◆ WHAT TO DO ◆
Transcribe the stretch of entries below from the line with "Houston Golden Gloves Icons (52, 1490)" through the line with "Image resolution: width=412, height=1775.", exactly and with both ends included; leave out all other lines.

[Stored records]
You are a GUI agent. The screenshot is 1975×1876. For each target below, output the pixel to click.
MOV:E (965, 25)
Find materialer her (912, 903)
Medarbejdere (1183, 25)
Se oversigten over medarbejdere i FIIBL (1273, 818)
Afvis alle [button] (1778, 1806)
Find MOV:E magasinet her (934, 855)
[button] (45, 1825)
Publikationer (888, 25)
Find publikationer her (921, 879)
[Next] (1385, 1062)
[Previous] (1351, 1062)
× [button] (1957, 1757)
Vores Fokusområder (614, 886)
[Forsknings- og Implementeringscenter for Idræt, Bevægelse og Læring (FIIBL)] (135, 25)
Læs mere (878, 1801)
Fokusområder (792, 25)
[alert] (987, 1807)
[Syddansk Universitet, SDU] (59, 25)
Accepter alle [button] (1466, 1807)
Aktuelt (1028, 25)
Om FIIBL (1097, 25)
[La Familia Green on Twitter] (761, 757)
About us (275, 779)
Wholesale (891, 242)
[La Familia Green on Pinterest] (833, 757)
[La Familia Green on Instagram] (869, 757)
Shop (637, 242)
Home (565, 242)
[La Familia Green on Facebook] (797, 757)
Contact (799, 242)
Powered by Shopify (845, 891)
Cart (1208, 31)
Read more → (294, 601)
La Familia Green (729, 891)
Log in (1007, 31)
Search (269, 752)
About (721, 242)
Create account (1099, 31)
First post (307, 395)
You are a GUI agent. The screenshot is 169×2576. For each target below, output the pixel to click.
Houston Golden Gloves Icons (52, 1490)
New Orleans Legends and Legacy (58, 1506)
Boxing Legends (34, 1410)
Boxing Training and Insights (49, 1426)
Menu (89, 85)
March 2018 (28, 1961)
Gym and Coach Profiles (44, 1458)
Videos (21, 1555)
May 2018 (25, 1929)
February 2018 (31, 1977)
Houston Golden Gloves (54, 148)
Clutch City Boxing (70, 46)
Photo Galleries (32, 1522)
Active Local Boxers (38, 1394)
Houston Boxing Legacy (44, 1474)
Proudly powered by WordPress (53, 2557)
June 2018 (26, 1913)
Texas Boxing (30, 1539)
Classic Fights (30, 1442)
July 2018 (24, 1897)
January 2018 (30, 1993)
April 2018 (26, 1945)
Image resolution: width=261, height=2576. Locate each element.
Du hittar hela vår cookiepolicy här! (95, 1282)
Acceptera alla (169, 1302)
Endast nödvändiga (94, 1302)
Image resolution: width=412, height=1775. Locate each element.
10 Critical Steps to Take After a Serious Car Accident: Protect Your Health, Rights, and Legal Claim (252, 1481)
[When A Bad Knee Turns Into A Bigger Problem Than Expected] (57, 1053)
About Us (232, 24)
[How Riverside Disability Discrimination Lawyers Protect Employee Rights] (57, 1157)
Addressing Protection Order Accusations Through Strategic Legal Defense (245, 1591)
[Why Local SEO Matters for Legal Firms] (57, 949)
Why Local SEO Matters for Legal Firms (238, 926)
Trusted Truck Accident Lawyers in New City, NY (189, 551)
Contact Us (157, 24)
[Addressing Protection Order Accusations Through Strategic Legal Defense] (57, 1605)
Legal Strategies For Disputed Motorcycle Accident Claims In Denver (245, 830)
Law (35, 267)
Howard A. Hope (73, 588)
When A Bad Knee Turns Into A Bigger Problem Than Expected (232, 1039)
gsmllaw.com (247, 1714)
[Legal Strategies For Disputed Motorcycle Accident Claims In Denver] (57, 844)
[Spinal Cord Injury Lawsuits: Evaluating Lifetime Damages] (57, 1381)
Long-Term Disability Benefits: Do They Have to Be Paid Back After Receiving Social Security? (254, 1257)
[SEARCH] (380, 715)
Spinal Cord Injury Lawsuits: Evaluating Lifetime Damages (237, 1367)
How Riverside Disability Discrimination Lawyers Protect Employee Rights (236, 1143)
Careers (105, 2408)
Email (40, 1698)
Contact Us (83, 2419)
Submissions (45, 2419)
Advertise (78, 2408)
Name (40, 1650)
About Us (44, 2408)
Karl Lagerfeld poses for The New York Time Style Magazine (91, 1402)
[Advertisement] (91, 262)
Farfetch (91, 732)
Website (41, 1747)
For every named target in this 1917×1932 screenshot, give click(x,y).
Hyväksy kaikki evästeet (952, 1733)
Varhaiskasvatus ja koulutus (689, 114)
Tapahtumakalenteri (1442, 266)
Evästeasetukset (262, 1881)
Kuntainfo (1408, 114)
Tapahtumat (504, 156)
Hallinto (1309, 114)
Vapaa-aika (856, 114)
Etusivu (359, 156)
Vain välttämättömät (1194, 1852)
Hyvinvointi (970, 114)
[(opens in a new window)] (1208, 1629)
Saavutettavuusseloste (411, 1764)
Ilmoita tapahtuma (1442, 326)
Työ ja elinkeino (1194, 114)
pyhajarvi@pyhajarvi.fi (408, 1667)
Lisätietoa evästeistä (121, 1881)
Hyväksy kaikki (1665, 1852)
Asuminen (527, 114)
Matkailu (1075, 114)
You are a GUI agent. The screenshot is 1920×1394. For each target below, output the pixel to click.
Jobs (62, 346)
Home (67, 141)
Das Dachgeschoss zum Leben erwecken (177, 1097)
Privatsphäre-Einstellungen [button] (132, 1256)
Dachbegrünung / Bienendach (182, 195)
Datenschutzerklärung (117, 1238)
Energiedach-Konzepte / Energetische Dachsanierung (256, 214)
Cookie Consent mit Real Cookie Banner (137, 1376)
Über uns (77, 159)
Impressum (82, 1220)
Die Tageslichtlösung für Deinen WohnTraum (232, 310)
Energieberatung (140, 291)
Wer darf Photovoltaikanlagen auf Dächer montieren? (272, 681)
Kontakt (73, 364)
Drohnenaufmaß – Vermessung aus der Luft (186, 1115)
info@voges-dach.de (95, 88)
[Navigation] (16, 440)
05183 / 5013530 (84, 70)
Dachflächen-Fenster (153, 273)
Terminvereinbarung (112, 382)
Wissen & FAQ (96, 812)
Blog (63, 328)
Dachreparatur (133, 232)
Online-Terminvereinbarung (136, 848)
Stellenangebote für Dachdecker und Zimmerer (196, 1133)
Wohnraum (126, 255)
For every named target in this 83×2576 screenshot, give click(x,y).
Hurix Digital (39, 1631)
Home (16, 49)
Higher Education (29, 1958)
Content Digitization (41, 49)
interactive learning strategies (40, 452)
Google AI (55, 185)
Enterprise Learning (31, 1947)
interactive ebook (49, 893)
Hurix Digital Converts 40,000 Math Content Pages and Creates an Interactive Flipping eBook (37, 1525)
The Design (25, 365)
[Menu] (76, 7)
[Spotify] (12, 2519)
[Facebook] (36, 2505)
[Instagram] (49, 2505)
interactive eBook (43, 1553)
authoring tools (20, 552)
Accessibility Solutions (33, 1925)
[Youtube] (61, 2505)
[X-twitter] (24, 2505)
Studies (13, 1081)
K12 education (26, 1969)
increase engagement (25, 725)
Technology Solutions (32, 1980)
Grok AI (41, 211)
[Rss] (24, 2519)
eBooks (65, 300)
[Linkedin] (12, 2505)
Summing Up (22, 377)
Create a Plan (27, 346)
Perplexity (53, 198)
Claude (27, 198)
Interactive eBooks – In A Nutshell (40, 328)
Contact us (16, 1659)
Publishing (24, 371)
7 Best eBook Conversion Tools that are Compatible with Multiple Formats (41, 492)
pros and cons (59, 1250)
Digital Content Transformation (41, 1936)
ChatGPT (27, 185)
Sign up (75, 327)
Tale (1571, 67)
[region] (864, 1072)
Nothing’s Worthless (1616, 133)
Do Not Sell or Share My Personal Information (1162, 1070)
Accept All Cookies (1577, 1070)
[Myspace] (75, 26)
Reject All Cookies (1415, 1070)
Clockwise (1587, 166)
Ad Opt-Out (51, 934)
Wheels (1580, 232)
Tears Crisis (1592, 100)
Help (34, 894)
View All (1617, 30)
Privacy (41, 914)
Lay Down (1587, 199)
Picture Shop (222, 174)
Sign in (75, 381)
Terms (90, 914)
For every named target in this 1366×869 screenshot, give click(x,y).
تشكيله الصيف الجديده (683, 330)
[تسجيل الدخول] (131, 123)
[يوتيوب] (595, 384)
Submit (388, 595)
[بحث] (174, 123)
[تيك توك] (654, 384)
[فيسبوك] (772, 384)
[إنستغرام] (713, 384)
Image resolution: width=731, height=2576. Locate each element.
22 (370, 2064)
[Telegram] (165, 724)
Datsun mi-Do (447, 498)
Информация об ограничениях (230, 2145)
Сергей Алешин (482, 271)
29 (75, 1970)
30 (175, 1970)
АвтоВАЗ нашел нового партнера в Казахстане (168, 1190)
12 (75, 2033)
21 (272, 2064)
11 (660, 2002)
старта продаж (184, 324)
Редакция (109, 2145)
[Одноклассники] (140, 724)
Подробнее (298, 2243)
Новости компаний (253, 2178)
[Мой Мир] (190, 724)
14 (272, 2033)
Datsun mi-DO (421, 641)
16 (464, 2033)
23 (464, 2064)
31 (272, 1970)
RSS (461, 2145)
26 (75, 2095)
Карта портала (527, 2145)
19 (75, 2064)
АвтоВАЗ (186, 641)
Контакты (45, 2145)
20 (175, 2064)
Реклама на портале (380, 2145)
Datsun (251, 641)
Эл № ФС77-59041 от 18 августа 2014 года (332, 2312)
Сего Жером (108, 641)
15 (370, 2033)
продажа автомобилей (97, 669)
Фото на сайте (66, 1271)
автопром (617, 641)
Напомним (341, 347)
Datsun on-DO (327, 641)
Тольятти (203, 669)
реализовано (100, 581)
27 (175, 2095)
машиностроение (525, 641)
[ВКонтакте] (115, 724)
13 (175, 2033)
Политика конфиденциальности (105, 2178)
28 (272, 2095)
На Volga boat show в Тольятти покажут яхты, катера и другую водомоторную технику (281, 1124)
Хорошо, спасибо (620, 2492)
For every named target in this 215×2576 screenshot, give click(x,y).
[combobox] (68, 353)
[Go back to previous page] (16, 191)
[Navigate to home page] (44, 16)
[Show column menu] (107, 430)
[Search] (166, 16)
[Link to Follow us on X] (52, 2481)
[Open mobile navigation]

◆ OUTPUT ◆
Houston Golden Gloves Icons (52, 1490)
New Orleans Legends and Legacy (58, 1506)
Boxing Legends (34, 1410)
Boxing Training and Insights (49, 1426)
Menu (89, 85)
March 2018 (28, 1961)
Gym and Coach Profiles (44, 1458)
Videos (21, 1555)
May 2018 (25, 1929)
February 2018 (31, 1977)
Houston Golden Gloves (54, 148)
Clutch City Boxing (70, 46)
Photo Galleries (32, 1522)
Active Local Boxers (38, 1394)
Houston Boxing Legacy (44, 1474)
Proudly powered by WordPress (53, 2557)
June 2018 (26, 1913)
Texas Boxing (30, 1539)
Classic Fights (30, 1442)
July 2018 (24, 1897)
January 2018 (30, 1993)
April 2018 (26, 1945)
Image resolution: width=261, height=2576. Locate each element.
Du hittar hela vår cookiepolicy här! (95, 1282)
Acceptera alla (169, 1302)
Endast nödvändiga (94, 1302)
Image resolution: width=412, height=1775. Locate each element.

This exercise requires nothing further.